Often the food originally sold by the farmers end up in markets where the price is jacked up manifold. It is ironic how the even the farmer goes to the market to purchase his own produce for his family to eat. Here, the middleman gets profits, while the farmer is exploited. Like the consumer, he is not in a position of ownership of means or knowledge and hence suffers a similar kind of helplessness.
‘Saying Goodbye to the industrial food system, and hello to alternatives?’
It is interesting to note how the emergence of alternate food systems like health foods and organic foods might just be a double-edged sword; while consumers now have access to healthier foods, this could be the guise of the capitalist. Perhaps while we think that such foods emerge to compensate the failure of the industrial food system, these food innovations appear in the markets as capitalist craft their advertisements to appeal to the frightened consumer. Markets for these foods not only manipulate consumer’s anxiety, but also work to generate even more profit for the producers, as these health foods are often exorbitantly priced as consumers pay for their supposed quality and health benefits.

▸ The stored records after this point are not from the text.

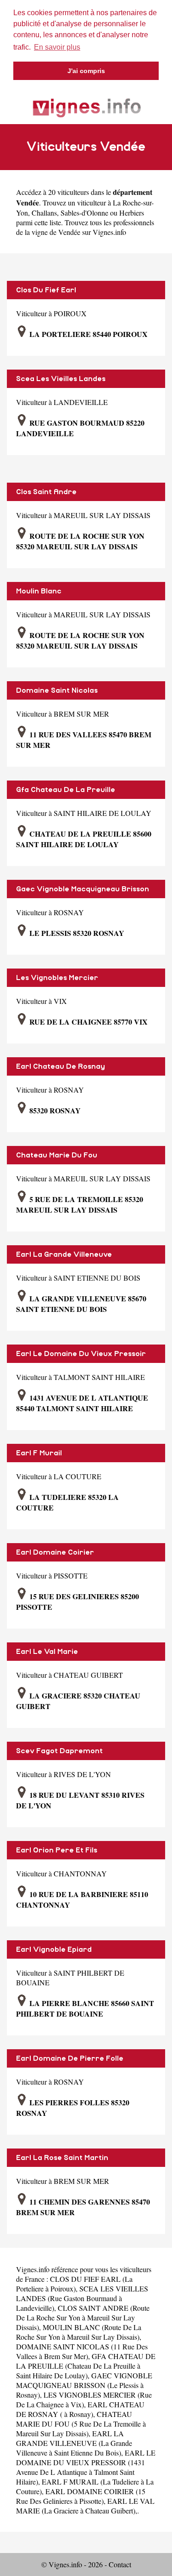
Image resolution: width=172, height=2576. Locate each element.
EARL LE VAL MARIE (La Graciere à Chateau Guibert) (85, 2505)
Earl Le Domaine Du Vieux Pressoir (81, 1353)
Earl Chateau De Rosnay (60, 1066)
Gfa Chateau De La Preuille (65, 789)
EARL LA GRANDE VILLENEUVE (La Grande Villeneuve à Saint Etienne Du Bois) (74, 2442)
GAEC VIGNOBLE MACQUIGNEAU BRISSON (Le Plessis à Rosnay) (84, 2385)
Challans (44, 212)
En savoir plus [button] (57, 47)
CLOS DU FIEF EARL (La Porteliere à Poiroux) (74, 2283)
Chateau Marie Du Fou (56, 1155)
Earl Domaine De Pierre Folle (69, 2058)
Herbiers (131, 212)
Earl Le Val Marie (47, 1651)
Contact (120, 2564)
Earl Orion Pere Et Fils (56, 1850)
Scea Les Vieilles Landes (60, 378)
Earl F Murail (39, 1453)
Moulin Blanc (38, 591)
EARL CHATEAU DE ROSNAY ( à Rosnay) (80, 2409)
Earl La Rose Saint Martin (62, 2157)
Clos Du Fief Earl (46, 290)
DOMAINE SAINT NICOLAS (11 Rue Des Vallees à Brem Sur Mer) (82, 2351)
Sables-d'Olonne (84, 212)
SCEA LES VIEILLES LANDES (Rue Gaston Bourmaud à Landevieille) (82, 2298)
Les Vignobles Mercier (57, 977)
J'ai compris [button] (86, 70)
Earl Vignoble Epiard (54, 1949)
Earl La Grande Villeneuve (64, 1254)
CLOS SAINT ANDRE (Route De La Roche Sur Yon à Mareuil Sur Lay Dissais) (83, 2317)
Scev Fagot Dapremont (59, 1751)
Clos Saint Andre (46, 492)
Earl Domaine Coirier (55, 1552)
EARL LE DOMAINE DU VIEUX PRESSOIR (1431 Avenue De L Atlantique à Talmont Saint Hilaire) (85, 2467)
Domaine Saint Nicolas (57, 690)
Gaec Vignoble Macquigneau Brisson (82, 889)
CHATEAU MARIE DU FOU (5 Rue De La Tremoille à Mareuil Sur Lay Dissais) (81, 2423)
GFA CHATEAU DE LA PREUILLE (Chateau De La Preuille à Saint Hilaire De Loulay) (85, 2365)
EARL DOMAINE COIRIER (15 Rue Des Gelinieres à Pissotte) (80, 2496)
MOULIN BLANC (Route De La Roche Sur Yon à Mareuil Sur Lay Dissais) (78, 2332)
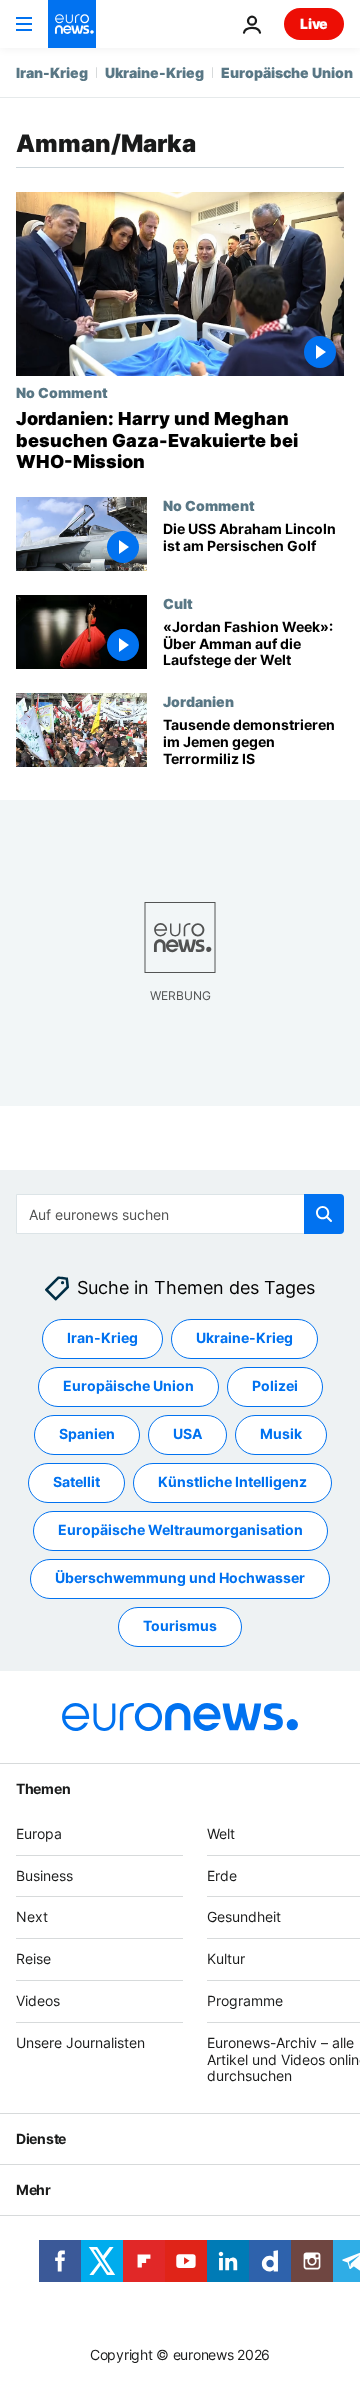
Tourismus (180, 1625)
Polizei (275, 1385)
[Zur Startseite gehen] (72, 24)
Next (32, 1916)
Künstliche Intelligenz (232, 1481)
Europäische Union (287, 72)
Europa (39, 1832)
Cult (178, 603)
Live (314, 23)
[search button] (324, 1214)
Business (44, 1874)
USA (187, 1433)
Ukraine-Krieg (154, 72)
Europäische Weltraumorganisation (180, 1529)
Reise (33, 1958)
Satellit (76, 1481)
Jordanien (198, 701)
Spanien (87, 1433)
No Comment (62, 392)
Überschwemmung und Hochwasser (180, 1577)
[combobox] (180, 1214)
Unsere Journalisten (80, 2041)
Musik (281, 1433)
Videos (38, 2000)
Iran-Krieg (52, 72)
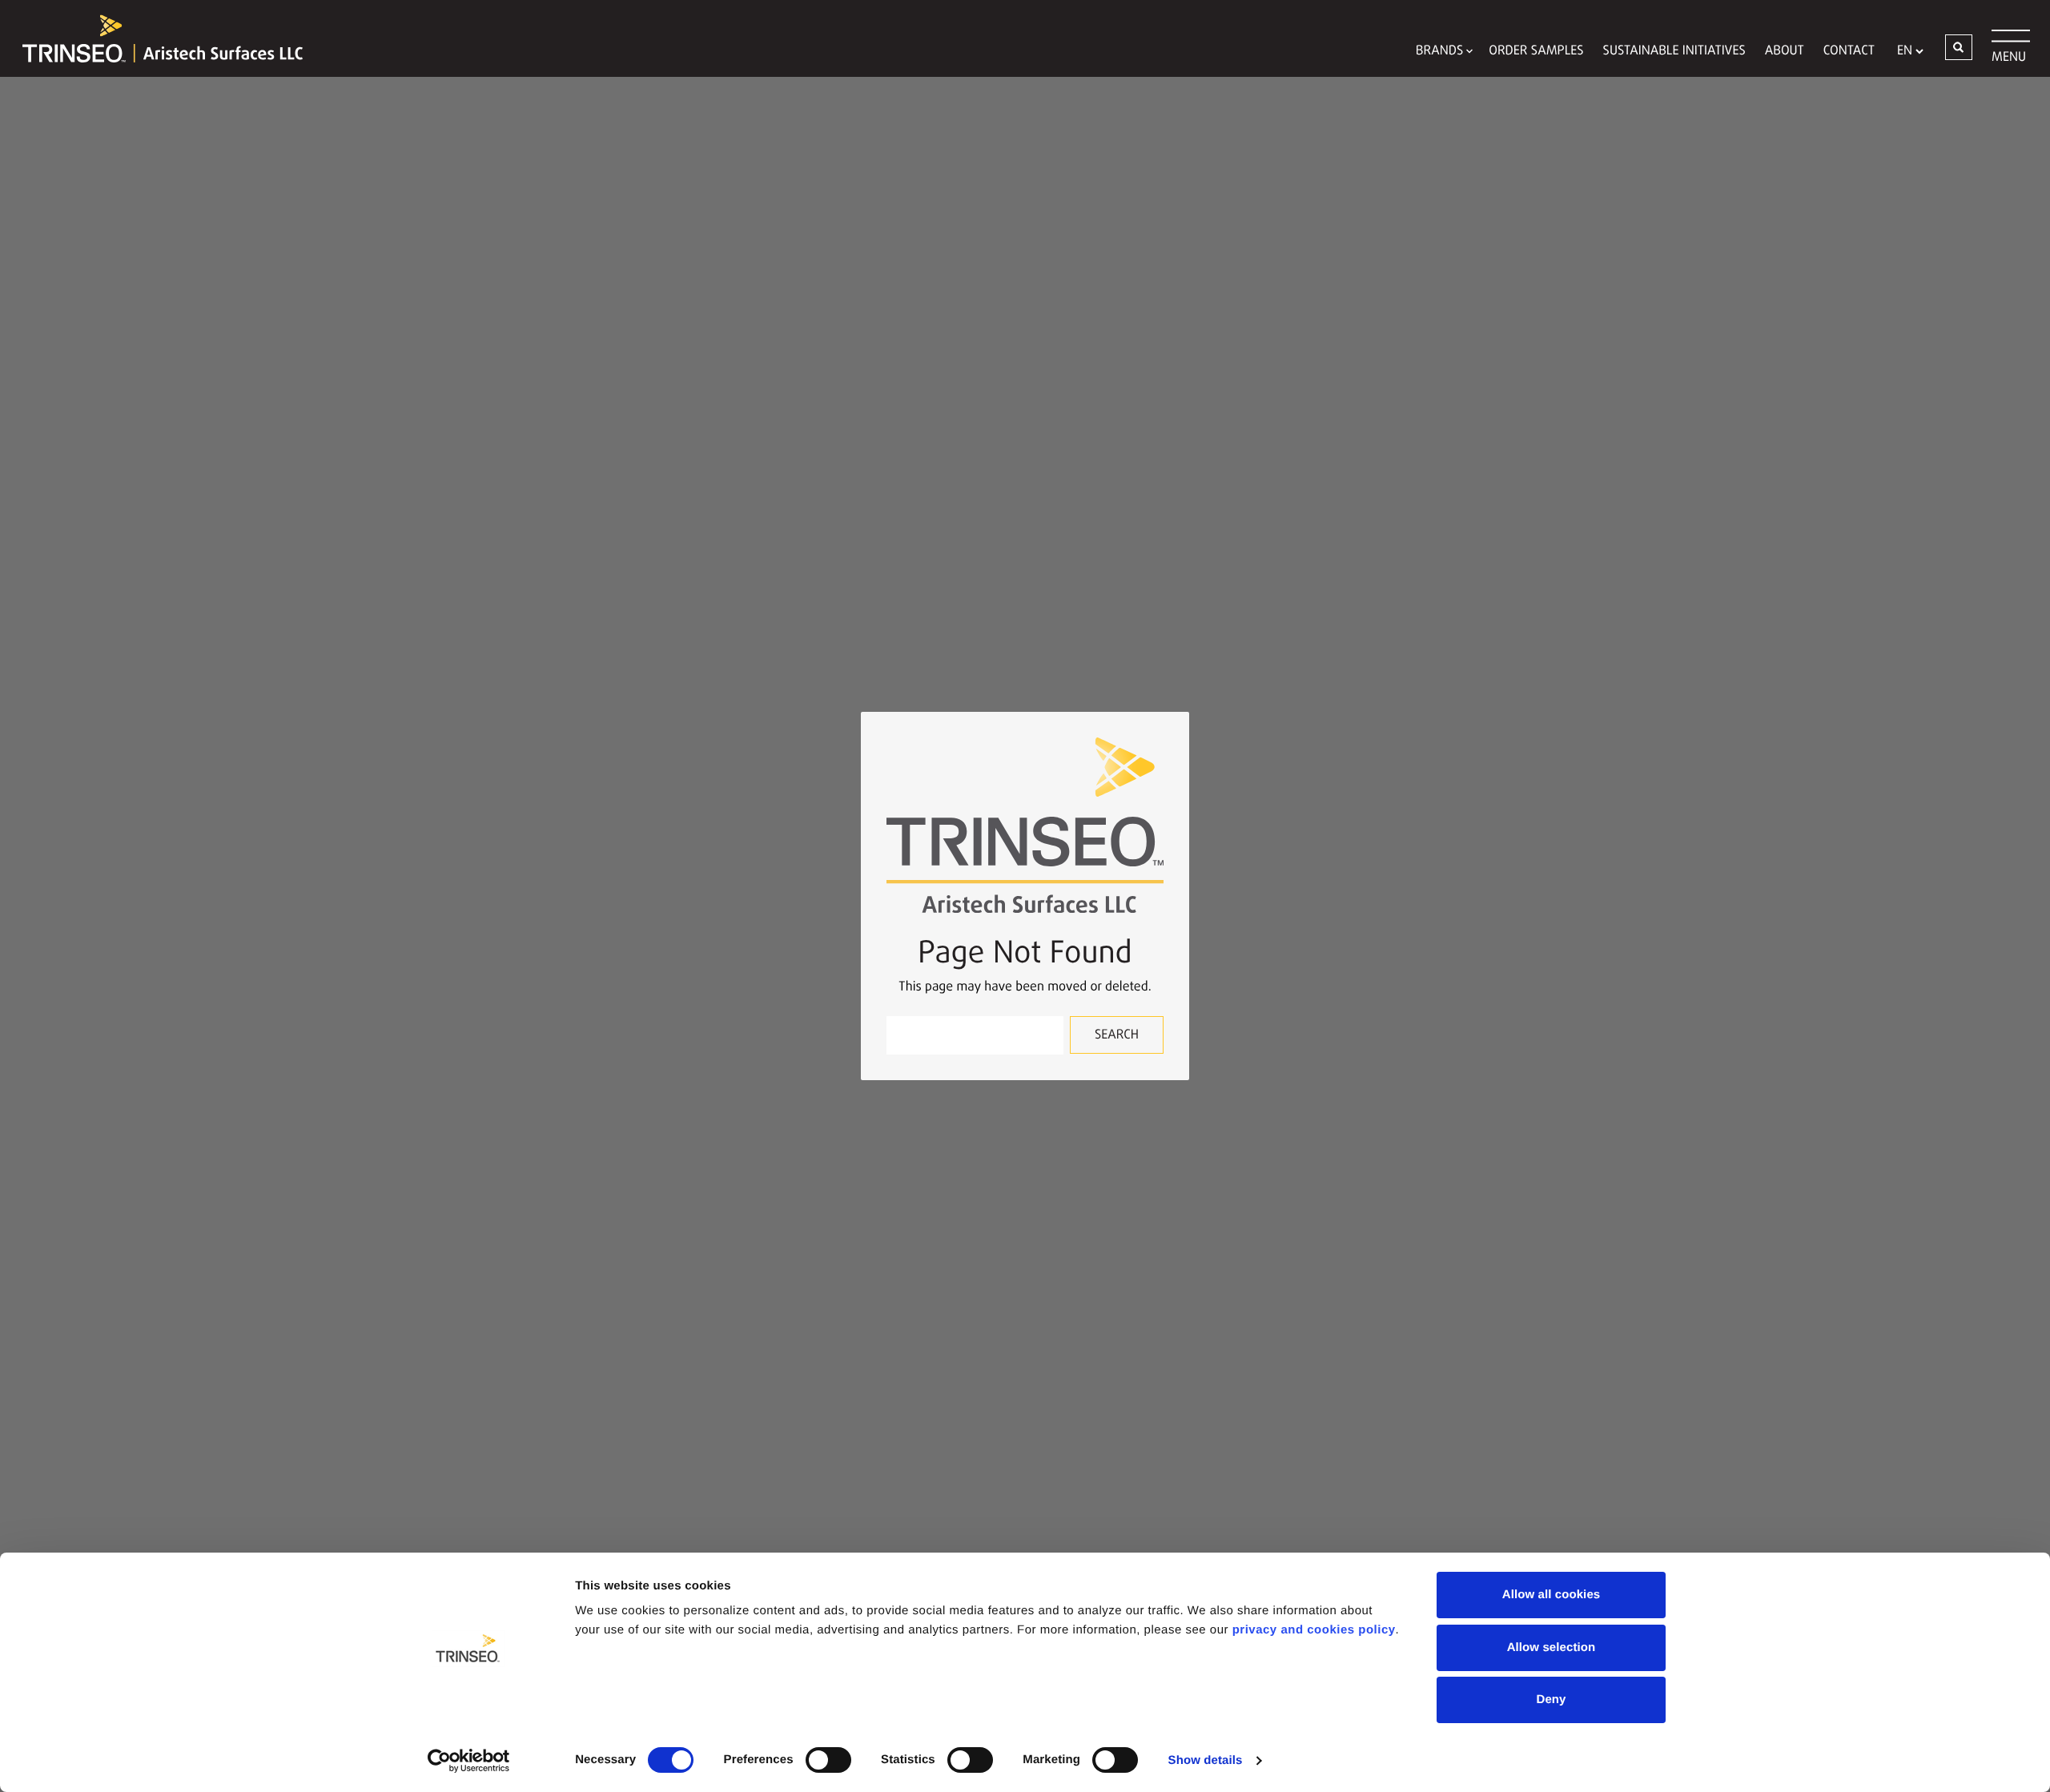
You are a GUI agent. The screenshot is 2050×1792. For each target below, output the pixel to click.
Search (1117, 1035)
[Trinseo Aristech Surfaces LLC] (154, 38)
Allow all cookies (1551, 1594)
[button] (1959, 47)
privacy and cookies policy (1314, 1630)
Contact (1849, 51)
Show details (1205, 1760)
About (1784, 51)
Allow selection (1551, 1647)
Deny (1551, 1699)
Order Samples (1536, 51)
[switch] (828, 1760)
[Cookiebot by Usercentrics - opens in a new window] (469, 1761)
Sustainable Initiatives (1674, 51)
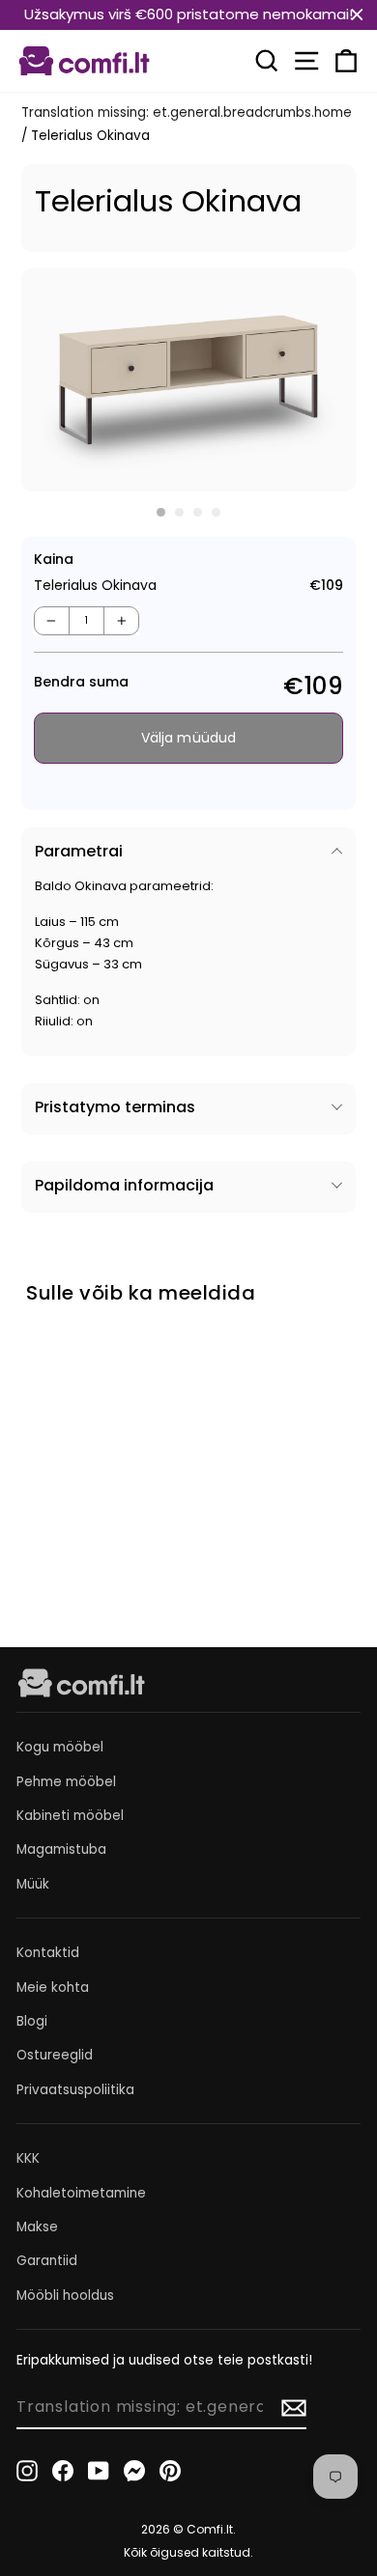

Both the mad cow disease and the tainted milk scandals have international repercussions, political, economic and social stories that share an uncanny resemblance. As we have explored the government, producers and consumers’ reactions, we observe how in this aspect of food fears that is riddled with events since the industrialization of food- history continually repeats itself.
The rise of the industrialized food system has concentrated much of the food production processes into the hands of a few, whom we can consider as the food capitalist. This has resulted in the alienation of the consumer from the producer, allowing for the emergences of many food scares throughout history, which has lead to the trend towards alternate food systems. Though we might regard these new food innovations as alternatives to the industrial system, they are actually still functioning under the capitalist food producers who capitalize on consumers fears during such food scares to create markets for their products, which in fact result in greater growth and profiting of their industry.
So we see the consumer in a helpless position, continually subject to the control and exploitative means of the of the food capitalists. Interestingly, this powerlessness may not be apparent to the consumer himself; often consumers possess insufficient knowledge to discern the interactions of the industrial food system where the capitalist continually strive to profit.
As a result, we observe how this disconnection between the consumer and producer is a gap that keeps widening. We can expect, since the history of industrialization, that the incidences of food scares will continue to arise. And we should not be surprised when these incidences are managed in ways that do not protect the consumer – for the government, media and capitalist have intimate relationships that are largely political and economic in nature; naturally, this capitalist agenda take precedence well above that of the consumer’s welfare.